# Welcome to the labs!

• Throughout the year, you’ll be putting your data science skills to work by completing the labs.
• You’ll learn how to program in the R programming language.
• The programming language used by actual data scientists.
• Your code will be written in RStudio which is an easy to use interface for coding using R.

# So let’s get started!

• The data for our first few labs comes from the Centers for Disease Control (CDC)
• The CDC is a federal institution that studies public health.
• Type these two commands into the your console:
data(cdc)
View(cdc)
• Describe the data that appeared after running View(cdc):
• Who is the information about?
• What sorts of information about them was collected?

# Data: Variables & Observations

• Data can be broken up into two parts.
1. Observations
2. Variables
• If need be, re-type the command you used to View your data. Then answer the following:
• How are our observations represented in our data?
• What does the first column tell us about our observations?
• How often did our first observation wear a seatbelt while riding in a car?
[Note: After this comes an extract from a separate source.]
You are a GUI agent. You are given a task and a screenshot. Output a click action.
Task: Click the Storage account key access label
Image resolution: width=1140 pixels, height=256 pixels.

# Uncovering our Data’s Structure

• Now that we’ve looked at our data, let’s look at how RStudio is organized.
• RStudio’s main window is composed of four panes
• Find the pane that has a tab titled Environment and click on the tab.
• This pane contains a list of everything that’s currently available for R to use.
• Notice that R knows we have our cdc data loaded.
• How many students are in our cdc data set?
• How many variables were measured for each student?

# Type the following commands into the console

dim(cdc)
nrow(cdc)
ncol(cdc)
names(cdc)
• Which of these functions tell us the number of observations in our data?
• Which of these functions tell us the number of variables?

# First Steps

• Typing commands into the console is your first step into the larger world of programming or coding (terms which are often used interchangeably).
• Coding is all about learning how to send instructions to your computer.
• We call the way we speak to the coding language, syntax.
• Capitalization, spelling and punctuation are REALLY important.

# Syntax matters

• Run the following commands and write down what happens after each. Which does R understand?
Names(cdc)
NAMES(cdc)
names(cdc)
names(CDC)

# R’s most important syntax

function (y~x, data = ____ )
• Search through the different panes. Find and then click on the Plots tab.
• To get back to the slides, find and then click on the Viewer tab.

# Syntax in action

function (y~x, data = ____ )
• Which one of these plots would be useful for answering the question: Is it unusual for students in the CDC dataset to be taller than 1.8 meters?
histogram(~height, data = cdc)
bargraph(~drive_text, data = cdc)
xyplot(weight~height, data = cdc)
• Do you think it’s unusual for students in the data to be taller than 1.8 meters? Why or why not?